A lawyer for the attorney general’s office, David Keene, argued the plaintiffs had ample time to file their motion. He objected to a “factual witness” called by the plaintiffs, arguing the man who was convicted of distributing child pornography in 2010 was giving speculative testimony about the harm the new implementation of the law might cause his family.
Keene declined to comment after the hearing.
“After years of litigation, both the Ninth Circuit Court of Appeals and highest court of the state of Nevada have found that the Adam Walsh Act is constitutional, and the Division of Public Safety will implement the Act pursuant to legislation that passed in 2007,” the attorney general’s office wrote in a statement.
Smith said he wanted the state to have an opportunity to respond. The attorney general’s office must file its response by July 8, and the next hearing is set for July 12.

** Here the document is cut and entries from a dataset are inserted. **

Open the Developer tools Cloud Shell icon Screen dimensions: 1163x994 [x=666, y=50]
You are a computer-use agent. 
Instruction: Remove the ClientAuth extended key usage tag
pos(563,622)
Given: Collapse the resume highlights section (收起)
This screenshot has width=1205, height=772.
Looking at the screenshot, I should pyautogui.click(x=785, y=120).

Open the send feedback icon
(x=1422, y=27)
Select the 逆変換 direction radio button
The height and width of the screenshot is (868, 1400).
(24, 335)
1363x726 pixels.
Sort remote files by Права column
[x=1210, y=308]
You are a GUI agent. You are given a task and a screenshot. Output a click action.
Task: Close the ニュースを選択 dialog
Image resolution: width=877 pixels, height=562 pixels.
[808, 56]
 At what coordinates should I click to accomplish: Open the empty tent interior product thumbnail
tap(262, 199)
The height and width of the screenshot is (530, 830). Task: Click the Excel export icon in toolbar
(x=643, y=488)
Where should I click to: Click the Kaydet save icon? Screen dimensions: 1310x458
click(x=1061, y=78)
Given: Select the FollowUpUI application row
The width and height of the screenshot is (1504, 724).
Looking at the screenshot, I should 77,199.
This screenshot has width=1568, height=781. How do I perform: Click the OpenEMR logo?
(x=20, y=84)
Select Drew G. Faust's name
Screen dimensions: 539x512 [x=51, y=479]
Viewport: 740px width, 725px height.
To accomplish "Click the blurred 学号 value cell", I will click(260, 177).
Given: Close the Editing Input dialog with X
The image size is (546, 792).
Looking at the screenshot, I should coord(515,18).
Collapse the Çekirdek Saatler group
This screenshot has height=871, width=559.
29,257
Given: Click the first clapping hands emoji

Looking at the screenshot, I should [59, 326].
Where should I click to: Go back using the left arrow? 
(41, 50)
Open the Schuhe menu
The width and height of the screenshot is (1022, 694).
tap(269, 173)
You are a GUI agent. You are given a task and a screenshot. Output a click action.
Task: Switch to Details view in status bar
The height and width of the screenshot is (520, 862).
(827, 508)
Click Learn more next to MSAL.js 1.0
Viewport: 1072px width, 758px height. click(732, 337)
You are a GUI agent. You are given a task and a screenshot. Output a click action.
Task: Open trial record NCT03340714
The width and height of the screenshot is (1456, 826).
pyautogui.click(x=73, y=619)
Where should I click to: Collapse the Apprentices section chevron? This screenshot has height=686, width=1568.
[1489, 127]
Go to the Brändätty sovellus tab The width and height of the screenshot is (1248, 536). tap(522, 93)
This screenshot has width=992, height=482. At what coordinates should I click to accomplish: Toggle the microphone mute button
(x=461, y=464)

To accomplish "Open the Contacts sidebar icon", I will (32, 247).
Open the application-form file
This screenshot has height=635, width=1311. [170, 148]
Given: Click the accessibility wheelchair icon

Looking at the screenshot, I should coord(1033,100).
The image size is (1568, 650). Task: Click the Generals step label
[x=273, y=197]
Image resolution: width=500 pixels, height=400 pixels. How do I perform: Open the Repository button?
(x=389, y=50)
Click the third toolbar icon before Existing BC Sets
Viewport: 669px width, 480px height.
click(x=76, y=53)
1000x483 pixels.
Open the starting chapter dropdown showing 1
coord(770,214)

Hours after the judge’s ruling, a legislative money committee approved $545,000 to hire new staff for the state’s Criminal History Repository to handle the increased workload of processing fingerprints maintained by the repository.
“That additional workload … will create a staggering amount of work for the repository,” Butler told the Interim Finance Committee.
Annual sex offender verification procedures took about 3,300 hours of staff time to complete. The more frequent verifications now required will add 8,600 staff hours.
“We can’t do it with the staff we have today,” Butler said.
Review-Journal writer Sandra Chereb contributed to this report. Contact Kimber Laux at klaux@reviewjournal.com or 702-383-0283. Find @lauxkimber on Twitter.
SEX OFFENDER CLASSIFICATIONS
Tier 1 (Low risk) — A convicted sex offender who is assessed as posing a possible risk of recidivism and threat to public safety.
Tier 2 (Moderate risk) — A convicted sex offender who is assessed as posing a probable risk of recidivism and threat to public safety.
Tier 3 (High risk) — A convicted sex offender who is assessed as posing a substantial risk of recidivism and threat to public safety.